──────── TEXT UNDER STUDY ────────
BELLE TOUJOURS (Manoel de Oliveira, 2006)

Portuguese writer-director Manoel de Oliveira has dedicated Belle toujours, a sequel to Belle de jour (1967), to Luis Buñuel and Jean-Claude Carrière, who together wrote the script from which Buñuel directed his erotic fusion of character subjectivity, his own dreams, and marital reality. That film was based on Joseph Kessel’s 1928 novel. A theme common to both films is the passage of time (Oliveira was 97 when he made his film and has made eight films since), and how this changes us and doesn’t change us at all.
     Oliveira’s exquisite film finds long-widowed Séverine Serizy avoiding Henri Husson in Paris—by her nimbleness, they keep just missing one another—until he catches her in the street and, promising to tell her what he whispered in her husband Pierre’s ear all those years ago, arranges for their dinner that night in a private room in a posh restaurant. But Husson is still Husson. Obscenely chuckling, he toys with Séverine and won’t answer the question the answer to which, she vulnerably confesses, is all-important to her. (Husson knew that Séverine was terrified that Pierre would discover that she sunlighted as a daytime prostitute in a brothel.) Oliveira: “He is satisfied in his sadism and in his particular revenge from the ways of that woman, who deep down desired him but whose haughty ways never allowed him to possess her.”
     Séverine interrupts her mostly mute meal with Henri to insist she is no longer the same woman she was 38 years earlier. Indeed, Catherine Deneuve played her back then, while Bulle Ogier plays her (wonderfully well) here. But maybe they are both confused, as Ogier played Florence in Buñuel’s The Discreet Charm of the Bourgeoisie (1971), which Buñuel also wrote with Carrière, and Michel Piccoli, while he played Henri in Belle de jour and again plays him here, also played a part in Discreet Charm. Has Florence crossed movies, adopting Séverine’s identity and misidentifying Piccoli’s character? The missed meetings between the two remind me a little of the unconsummated dinner in Discreet Charm!
──────── PROVIDED MATERIAL ────────
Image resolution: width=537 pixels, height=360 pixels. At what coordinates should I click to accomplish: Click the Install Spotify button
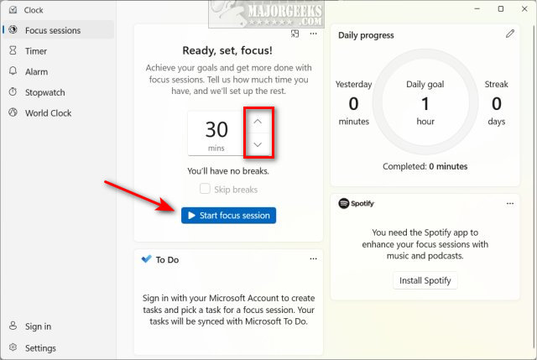425,280
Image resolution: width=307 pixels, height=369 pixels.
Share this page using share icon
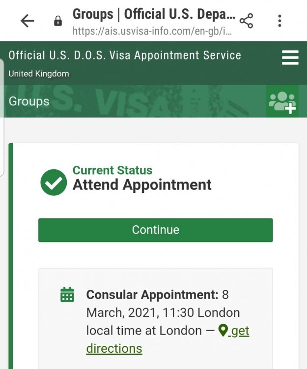246,21
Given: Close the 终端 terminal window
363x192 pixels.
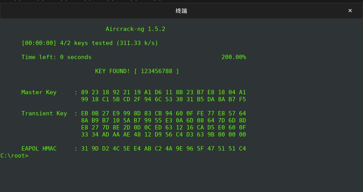Looking at the screenshot, I should point(350,11).
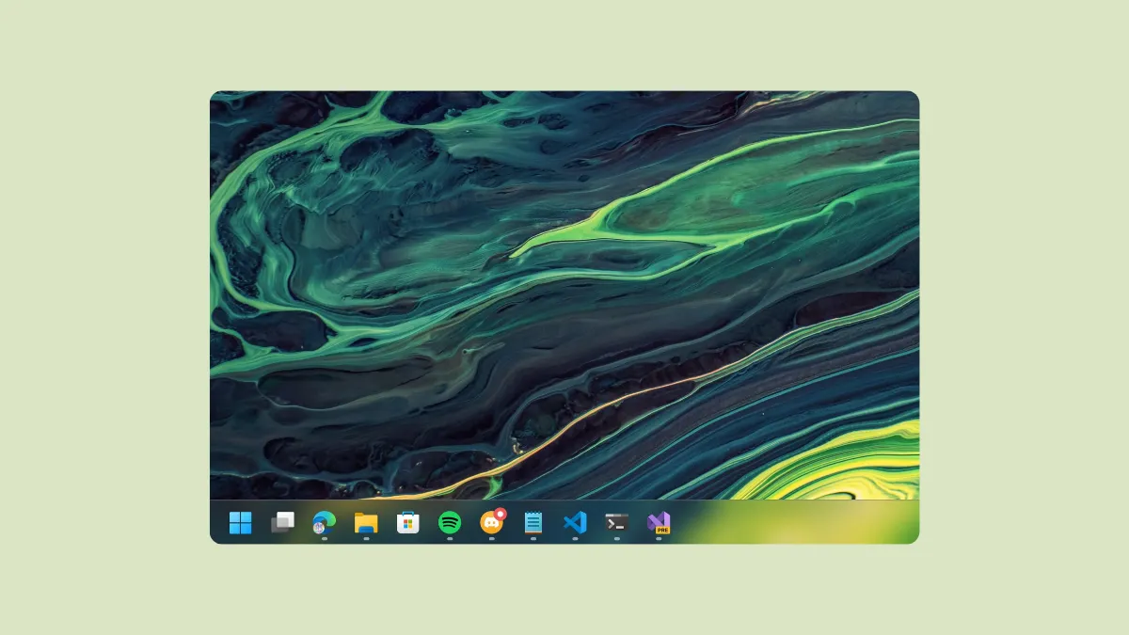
────────
PROBLEMS TO SOLVE ::
**1.** In the review of Belle toujours, how does Oliveira account for the way Husson treats Séverine at dinner? Answer in one to three sentences.
**2.** Write a continuation of the review of Belle toujours, starting after its final sentence.
The listing above was drawn from a source separate from the text.

ANSWERS TO THE PROBLEMS ::
**1.** Oliveira says Husson is satisfied by his sadism and by a particular revenge on Séverine. Deep down she desired him, but her haughty ways never let him possess her.

**2.**
     Of course, there is another wrinkle to identification operating here. When Séverine now tells Henri that she is not the same woman he remembers, she is also telling him that he did not see her for the person she really was all those years ago. Abetted by Sabine Lancelin’s extraordinary color cinematography, Oliveira’s film is itself dreamy; at times it appears to be sifting ghosts. Faint reflections of Henri and waiters in the window in the dark, candlelit private restaurant room contribute to this effect, as do the shots of Paris streets at night, including long-shots of the Eiffel Tower. In one sequence, Henri emerges from concert hall to street and passes by mannequins in a store window. (The resemblance of one of the mannequins to Isabelle Huppert slyly compounds the Ogier-Deneuve confusion.) Inside a bar, the young bartender might be a dream-projection of Henri’s self-involved psyche hankering for his own youth. I say this because shot after shot finds Henri at the bar sharing his image with the one of himself reflected in the vast mirror behind the bar.
     So much here is elusive: who we are, who we might have been, how we remember ourselves and others. It is the kind of thing someone who is nearing 100, and who is past 100 now and is still making films, might think of.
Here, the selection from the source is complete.